If a, b $\ne 1$, ab $>0$, a ≠ b and ${{\log }_{b}}a={{\log }_{a}}b$, then ab = ?
(a) $\dfrac{1}{2}$
(b) $1$
(c) $2$
(d) $10$

Answer 1

Hint : To solve this question, apply the logarithm rules to arrive at a simpler equation which can be solved while keeping in mind the conditions given in the question. The definition of logarithm is very important and most of the questions involving logarithms can be solved using its definition.

Complete step by step solution:
${{\log }_{b}}x$ means “to what exponent we must raise b in order to get x”.
Look at this example to understand the above definition:
${{\log }_{2}}8=3$ because ${{2}^{3}}=8$
Therefore, a logarithmic function is the inverse of an exponential function.
Mathematically,
${{\log }_{b}}x=a$ if ${{b}^{a}}=x$
$b>0,\ne 1,$ and $x>0$
It is read as log base b of x is a
Now, Let’s solve the question using some properties of log.

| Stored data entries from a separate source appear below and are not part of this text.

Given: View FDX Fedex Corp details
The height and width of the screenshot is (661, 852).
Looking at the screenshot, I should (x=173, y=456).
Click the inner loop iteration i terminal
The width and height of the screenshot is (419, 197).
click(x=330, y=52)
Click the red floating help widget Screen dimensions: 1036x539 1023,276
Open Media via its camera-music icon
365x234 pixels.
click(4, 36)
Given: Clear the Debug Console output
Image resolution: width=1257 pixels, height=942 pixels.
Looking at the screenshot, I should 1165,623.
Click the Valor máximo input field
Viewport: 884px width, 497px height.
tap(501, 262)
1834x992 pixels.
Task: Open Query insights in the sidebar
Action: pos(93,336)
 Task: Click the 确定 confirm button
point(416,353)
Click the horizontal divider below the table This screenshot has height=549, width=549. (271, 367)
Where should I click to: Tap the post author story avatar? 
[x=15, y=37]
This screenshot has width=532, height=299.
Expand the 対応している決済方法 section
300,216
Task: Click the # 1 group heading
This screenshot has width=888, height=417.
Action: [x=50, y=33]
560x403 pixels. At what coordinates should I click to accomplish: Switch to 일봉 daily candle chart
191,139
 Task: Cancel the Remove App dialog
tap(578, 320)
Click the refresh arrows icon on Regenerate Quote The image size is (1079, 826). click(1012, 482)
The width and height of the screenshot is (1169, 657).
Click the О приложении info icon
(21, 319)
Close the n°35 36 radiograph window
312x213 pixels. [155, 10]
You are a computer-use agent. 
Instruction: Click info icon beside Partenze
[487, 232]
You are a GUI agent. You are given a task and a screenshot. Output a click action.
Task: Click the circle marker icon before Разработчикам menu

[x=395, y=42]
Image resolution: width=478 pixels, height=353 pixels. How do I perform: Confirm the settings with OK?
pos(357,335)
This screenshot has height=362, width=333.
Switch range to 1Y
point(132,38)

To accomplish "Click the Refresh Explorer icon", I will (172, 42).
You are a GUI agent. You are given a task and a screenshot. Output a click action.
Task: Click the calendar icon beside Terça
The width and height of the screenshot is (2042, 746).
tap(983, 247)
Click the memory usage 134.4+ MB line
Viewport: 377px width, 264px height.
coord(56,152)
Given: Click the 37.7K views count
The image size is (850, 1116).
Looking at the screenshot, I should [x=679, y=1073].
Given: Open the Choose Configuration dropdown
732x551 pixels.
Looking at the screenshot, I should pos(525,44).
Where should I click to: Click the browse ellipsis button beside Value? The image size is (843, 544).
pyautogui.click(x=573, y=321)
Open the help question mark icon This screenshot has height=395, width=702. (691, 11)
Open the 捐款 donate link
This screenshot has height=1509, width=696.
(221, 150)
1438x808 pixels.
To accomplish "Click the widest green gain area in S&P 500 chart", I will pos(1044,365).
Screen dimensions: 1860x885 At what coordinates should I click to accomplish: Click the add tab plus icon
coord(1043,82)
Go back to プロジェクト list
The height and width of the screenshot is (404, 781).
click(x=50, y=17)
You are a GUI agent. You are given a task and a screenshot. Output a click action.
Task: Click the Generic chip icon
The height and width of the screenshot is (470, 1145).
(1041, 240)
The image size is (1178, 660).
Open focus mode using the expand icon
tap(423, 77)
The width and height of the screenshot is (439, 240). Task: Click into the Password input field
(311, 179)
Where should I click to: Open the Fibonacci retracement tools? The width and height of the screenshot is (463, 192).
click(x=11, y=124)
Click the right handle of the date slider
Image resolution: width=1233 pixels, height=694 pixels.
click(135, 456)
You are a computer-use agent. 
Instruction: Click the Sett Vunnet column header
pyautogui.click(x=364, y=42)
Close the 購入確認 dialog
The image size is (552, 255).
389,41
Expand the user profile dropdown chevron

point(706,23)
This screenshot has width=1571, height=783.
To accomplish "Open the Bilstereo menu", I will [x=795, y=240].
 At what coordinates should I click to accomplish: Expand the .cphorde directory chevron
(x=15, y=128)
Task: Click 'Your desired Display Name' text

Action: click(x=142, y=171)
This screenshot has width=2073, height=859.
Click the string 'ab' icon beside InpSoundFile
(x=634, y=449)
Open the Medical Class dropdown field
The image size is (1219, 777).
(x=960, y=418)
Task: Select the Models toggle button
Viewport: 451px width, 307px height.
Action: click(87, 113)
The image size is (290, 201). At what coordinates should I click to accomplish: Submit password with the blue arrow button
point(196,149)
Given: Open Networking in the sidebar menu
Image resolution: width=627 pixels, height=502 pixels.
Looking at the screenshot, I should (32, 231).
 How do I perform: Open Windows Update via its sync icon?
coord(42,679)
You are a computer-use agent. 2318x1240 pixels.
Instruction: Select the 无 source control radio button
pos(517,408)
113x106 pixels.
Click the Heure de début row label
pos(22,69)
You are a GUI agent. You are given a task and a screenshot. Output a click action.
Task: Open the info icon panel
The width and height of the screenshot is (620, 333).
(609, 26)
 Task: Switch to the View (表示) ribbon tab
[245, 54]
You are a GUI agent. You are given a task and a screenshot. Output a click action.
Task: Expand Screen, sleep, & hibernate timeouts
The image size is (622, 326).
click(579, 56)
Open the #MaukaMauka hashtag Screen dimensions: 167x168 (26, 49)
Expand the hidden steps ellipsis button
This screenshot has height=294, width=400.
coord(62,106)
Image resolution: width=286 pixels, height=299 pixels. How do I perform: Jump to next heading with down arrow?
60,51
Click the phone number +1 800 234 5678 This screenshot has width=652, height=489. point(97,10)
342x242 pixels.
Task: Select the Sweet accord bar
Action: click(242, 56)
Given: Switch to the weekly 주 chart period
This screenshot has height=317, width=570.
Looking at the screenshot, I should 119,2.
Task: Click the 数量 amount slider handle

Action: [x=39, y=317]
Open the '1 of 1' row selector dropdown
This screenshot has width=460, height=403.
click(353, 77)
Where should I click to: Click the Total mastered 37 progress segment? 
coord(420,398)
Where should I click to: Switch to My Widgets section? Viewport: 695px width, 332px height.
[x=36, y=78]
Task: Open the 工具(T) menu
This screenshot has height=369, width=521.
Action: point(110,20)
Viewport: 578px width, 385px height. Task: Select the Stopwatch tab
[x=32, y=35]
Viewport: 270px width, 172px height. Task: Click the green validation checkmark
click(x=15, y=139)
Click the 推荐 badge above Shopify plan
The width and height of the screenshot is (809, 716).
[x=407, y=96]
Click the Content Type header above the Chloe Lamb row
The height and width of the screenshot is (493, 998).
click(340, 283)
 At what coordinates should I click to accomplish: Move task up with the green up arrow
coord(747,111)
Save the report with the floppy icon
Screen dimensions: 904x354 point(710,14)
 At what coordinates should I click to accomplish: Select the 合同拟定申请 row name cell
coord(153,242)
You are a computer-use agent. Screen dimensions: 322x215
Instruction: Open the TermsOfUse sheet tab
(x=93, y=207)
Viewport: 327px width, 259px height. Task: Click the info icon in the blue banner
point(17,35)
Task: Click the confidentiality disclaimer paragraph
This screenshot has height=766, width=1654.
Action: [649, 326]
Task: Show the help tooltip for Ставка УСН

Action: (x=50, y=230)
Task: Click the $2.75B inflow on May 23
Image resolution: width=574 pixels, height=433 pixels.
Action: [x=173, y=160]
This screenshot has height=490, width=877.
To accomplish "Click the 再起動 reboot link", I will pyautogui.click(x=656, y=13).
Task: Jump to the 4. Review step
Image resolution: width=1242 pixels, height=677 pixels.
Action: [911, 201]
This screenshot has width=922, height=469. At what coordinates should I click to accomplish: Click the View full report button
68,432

Let’s start with what is given to us.
${{\log }_{b}}a={{\log }_{a}}b$
Now using the change of base rule property, which states that:
${{\log }_{a}}b=\dfrac{\log b}{\log a}$
Remember, when the base of the log is not mentioned it is assumed to be $10$
Using the above property, we get
$\dfrac{\log a}{\log b}=\dfrac{\log b}{\log a}$

$$\Rightarrow {{(\log a)}^{2}}={{(\log b)}^{2}} \\\ \Rightarrow {{(\log a)}^{2}}-{{(\log b)}^{2}}=0 \\\ \Rightarrow (\log a-\log b)(\log a+\log b)=0 \\\$$

Either $\log a-\log b=0$ or $\log a+\log b=0$
Now, applying the division and product rule on the two logarithmic equations and writing$0$as $\log 1$.
$\Rightarrow \log \dfrac{a}{b}=\log 1$ or $\log ab=\log 1$
Comparing the both sides of the logarithmic equation
$\Rightarrow \dfrac{a}{b}=1$ or $ab=1$
$\Rightarrow a=b$ or $ab=1$
But is given that a ≠ b
$\therefore ab=1$
Hence, option ‘b’ is the correct option.
So, the correct answer is “Option B”.

Note : While solving questions like these, we should always start with what is given to us and step by step reduce the given equation to a simpler one(here we broke it down to a simple algebraic equation). Usually, students apply the wrong rules to log in these questions.